%%

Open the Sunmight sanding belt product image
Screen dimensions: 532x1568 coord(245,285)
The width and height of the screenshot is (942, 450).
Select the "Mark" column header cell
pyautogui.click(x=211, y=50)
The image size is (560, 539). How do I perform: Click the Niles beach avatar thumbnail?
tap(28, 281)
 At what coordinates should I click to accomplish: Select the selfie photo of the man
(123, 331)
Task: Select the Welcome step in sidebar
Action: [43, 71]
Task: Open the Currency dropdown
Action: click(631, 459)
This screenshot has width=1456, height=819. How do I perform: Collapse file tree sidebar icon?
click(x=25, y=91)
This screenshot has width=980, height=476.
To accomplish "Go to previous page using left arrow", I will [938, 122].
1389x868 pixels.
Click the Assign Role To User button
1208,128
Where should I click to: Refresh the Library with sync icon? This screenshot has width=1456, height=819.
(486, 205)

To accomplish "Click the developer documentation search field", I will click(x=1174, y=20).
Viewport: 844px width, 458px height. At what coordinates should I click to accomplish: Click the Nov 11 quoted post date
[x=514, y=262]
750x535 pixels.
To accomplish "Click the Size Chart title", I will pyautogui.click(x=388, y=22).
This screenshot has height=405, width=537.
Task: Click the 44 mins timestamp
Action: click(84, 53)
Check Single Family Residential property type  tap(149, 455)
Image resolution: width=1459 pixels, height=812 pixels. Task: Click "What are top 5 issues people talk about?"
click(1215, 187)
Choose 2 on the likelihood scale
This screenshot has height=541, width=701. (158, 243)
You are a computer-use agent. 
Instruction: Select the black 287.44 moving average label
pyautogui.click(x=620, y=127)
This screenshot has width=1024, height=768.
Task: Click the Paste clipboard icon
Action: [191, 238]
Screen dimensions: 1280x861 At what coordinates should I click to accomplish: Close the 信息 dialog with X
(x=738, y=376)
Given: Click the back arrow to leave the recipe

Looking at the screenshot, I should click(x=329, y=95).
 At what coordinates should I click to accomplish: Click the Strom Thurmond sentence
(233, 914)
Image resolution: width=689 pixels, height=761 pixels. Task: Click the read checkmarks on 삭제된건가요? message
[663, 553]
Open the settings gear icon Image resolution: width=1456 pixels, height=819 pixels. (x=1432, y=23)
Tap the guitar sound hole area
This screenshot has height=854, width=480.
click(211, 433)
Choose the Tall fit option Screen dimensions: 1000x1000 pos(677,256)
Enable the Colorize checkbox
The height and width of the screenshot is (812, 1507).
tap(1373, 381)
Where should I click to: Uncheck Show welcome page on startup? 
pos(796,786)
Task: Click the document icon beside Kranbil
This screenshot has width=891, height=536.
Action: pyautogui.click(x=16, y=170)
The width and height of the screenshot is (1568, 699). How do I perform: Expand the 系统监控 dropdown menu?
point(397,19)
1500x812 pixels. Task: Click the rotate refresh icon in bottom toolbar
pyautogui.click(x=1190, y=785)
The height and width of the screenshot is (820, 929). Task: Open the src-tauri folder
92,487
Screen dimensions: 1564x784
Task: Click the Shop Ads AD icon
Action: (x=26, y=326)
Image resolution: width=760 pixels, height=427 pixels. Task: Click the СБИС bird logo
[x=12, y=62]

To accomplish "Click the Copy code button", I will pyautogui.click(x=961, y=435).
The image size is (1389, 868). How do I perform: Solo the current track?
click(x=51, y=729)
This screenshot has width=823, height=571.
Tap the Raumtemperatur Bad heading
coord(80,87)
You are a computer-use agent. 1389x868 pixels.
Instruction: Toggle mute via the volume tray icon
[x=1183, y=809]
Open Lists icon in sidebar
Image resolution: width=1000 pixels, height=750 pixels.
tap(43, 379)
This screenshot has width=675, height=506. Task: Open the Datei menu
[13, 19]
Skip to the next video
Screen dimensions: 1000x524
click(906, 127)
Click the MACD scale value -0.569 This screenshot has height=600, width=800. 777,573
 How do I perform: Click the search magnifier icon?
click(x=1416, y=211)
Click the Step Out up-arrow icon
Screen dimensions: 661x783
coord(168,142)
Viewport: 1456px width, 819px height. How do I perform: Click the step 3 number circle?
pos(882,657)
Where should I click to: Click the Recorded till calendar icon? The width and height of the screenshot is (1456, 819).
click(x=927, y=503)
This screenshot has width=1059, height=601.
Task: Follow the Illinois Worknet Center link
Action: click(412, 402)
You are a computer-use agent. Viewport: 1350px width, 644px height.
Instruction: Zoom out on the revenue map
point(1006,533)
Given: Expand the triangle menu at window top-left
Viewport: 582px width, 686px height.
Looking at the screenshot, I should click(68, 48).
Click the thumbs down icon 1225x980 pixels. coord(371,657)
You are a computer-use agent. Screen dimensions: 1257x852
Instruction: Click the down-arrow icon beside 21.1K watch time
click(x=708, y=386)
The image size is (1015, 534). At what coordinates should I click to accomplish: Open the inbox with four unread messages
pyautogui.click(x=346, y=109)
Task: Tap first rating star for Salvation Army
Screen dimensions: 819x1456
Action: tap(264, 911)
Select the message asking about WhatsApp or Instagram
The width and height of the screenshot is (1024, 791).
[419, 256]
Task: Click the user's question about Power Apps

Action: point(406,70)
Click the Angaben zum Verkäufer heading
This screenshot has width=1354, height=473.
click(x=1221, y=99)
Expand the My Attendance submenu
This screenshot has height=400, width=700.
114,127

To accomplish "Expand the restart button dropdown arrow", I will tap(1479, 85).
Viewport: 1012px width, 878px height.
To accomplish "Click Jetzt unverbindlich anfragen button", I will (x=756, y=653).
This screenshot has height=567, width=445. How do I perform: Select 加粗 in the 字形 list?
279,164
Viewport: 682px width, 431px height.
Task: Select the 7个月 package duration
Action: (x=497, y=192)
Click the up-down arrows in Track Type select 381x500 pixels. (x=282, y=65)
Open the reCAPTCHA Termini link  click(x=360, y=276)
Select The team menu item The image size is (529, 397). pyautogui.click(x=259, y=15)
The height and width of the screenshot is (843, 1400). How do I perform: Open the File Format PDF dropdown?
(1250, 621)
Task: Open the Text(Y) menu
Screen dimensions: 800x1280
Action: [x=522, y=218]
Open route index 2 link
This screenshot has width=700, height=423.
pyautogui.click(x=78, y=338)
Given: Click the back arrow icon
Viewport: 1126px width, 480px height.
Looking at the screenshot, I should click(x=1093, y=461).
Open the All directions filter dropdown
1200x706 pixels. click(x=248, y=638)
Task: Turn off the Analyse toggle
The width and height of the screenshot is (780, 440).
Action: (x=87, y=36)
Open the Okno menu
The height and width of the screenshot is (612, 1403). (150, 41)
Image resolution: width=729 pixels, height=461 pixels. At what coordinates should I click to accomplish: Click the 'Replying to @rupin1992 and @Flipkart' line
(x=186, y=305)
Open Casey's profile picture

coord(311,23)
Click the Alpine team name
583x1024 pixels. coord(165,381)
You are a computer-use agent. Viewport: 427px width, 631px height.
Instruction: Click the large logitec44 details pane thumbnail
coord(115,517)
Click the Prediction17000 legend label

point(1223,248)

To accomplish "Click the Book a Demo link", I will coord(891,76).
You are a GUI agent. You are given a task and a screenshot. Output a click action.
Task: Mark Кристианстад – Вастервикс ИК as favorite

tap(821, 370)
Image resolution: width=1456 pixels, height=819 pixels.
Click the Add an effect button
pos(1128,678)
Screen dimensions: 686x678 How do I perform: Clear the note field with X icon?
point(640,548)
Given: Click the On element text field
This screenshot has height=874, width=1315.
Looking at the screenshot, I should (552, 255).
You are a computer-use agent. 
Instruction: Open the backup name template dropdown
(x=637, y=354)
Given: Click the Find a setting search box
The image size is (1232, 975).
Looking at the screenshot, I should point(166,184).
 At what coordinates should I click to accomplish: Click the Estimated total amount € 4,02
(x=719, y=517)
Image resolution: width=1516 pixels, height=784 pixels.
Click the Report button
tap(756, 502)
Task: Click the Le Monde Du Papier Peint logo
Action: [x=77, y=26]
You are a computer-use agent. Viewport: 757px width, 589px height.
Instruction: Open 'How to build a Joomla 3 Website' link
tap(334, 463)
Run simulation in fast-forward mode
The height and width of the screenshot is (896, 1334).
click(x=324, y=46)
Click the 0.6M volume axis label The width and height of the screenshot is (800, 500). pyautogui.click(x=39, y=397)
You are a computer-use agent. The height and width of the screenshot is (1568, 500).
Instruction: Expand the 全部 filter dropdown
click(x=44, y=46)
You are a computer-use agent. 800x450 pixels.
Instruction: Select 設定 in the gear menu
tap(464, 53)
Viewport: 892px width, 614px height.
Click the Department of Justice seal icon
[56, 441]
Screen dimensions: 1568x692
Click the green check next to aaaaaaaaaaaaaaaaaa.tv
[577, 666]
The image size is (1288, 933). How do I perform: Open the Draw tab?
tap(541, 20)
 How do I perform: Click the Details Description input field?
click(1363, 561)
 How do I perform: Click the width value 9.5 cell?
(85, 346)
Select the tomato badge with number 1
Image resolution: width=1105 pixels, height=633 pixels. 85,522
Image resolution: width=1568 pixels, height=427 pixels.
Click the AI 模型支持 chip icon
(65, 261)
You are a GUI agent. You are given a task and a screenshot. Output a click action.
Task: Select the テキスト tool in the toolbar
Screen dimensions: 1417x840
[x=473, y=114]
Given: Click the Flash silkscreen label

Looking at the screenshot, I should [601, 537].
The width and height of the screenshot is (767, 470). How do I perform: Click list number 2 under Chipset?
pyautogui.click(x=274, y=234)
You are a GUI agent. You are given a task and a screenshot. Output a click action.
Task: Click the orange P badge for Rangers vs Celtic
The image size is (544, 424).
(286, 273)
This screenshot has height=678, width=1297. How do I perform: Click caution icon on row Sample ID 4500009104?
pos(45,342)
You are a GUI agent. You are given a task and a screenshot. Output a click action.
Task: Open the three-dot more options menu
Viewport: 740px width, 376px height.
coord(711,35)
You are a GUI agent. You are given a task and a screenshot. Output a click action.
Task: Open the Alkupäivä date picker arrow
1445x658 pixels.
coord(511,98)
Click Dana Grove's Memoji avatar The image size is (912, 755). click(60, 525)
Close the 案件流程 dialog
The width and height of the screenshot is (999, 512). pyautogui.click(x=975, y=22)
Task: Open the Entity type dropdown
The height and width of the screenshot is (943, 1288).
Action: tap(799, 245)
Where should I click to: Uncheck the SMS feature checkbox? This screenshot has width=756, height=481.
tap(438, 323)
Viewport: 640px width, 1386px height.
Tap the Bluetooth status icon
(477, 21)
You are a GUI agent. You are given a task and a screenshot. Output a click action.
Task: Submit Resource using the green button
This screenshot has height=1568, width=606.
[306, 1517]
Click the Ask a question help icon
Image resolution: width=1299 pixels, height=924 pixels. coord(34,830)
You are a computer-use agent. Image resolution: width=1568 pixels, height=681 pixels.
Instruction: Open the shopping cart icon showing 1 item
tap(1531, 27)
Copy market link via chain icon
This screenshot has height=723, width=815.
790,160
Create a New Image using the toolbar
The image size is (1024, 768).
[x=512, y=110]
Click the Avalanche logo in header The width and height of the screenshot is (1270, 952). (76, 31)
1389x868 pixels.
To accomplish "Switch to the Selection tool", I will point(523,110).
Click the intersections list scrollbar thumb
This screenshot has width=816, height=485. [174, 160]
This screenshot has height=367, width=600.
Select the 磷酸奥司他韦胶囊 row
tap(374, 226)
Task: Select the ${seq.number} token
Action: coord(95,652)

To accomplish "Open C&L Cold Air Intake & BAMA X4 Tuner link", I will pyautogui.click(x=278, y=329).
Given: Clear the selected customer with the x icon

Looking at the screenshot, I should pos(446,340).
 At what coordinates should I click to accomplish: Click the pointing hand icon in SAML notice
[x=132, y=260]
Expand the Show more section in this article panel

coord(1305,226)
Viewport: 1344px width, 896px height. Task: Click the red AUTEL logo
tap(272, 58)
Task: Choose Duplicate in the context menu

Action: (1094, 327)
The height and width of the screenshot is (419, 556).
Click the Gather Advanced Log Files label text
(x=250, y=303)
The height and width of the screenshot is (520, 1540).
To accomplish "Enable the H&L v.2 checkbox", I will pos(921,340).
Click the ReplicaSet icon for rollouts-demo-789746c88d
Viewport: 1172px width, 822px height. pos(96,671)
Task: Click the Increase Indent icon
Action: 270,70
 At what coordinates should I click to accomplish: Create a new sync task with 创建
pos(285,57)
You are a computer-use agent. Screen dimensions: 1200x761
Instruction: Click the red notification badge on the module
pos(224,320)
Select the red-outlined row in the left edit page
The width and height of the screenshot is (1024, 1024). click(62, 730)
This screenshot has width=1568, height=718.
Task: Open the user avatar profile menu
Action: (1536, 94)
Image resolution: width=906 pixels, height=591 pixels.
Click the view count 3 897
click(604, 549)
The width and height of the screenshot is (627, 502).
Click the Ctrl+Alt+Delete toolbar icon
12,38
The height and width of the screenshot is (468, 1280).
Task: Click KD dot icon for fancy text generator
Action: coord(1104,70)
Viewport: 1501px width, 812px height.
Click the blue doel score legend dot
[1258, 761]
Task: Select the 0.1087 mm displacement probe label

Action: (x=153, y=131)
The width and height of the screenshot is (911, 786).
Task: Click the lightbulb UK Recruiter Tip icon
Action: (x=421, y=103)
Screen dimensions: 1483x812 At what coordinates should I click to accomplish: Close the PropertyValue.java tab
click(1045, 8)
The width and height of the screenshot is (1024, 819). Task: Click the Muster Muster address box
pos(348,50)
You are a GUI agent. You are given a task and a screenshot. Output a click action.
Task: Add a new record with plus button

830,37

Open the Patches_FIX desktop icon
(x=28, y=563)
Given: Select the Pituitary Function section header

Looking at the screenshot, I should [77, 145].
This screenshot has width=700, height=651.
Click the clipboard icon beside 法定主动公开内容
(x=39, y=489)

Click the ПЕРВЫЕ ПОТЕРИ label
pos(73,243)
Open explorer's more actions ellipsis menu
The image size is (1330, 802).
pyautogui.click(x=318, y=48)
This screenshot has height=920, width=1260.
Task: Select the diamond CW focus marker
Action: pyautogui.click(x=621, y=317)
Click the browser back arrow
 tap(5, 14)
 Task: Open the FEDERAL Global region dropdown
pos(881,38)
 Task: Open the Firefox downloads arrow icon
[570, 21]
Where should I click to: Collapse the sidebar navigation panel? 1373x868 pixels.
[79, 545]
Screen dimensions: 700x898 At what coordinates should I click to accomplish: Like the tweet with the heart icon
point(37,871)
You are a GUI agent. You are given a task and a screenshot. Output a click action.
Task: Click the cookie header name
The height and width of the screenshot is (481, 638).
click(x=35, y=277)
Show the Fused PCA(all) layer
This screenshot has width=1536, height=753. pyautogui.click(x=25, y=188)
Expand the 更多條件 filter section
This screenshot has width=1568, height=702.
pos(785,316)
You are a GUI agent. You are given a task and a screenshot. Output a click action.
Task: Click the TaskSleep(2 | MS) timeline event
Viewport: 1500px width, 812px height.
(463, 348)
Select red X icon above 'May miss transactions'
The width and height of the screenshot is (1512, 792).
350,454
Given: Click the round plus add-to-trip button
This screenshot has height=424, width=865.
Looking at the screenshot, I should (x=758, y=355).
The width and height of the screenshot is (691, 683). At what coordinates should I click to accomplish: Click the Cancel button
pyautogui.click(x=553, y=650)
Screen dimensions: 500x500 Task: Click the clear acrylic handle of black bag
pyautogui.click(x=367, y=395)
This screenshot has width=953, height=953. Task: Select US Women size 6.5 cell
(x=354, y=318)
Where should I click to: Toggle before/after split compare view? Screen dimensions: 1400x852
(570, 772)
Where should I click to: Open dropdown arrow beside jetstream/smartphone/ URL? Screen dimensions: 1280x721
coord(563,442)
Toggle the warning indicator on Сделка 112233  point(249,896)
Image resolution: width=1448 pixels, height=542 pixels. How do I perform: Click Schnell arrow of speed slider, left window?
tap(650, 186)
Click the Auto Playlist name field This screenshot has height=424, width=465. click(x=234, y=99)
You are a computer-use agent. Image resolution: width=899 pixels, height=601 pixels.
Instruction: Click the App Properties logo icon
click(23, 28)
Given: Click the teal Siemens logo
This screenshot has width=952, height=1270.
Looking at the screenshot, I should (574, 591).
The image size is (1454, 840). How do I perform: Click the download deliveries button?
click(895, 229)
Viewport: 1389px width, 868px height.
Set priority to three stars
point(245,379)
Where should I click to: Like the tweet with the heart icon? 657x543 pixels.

%%

SHORT EXERCISE: Starting at the row containing "At what coordinates should I click to accomplish: Create" and ending at the row containing "pos(224,320)", arrange those rows as a numbered list, leaving out any blank lines.

FULL RESPONSE:
1.  At what coordinates should I click to accomplish: Create a new sync task with 创建
2. pos(285,57)
3. You are a computer-use agent. Screen dimensions: 1200x761
4. Instruction: Click the red notification badge on the module
5. pos(224,320)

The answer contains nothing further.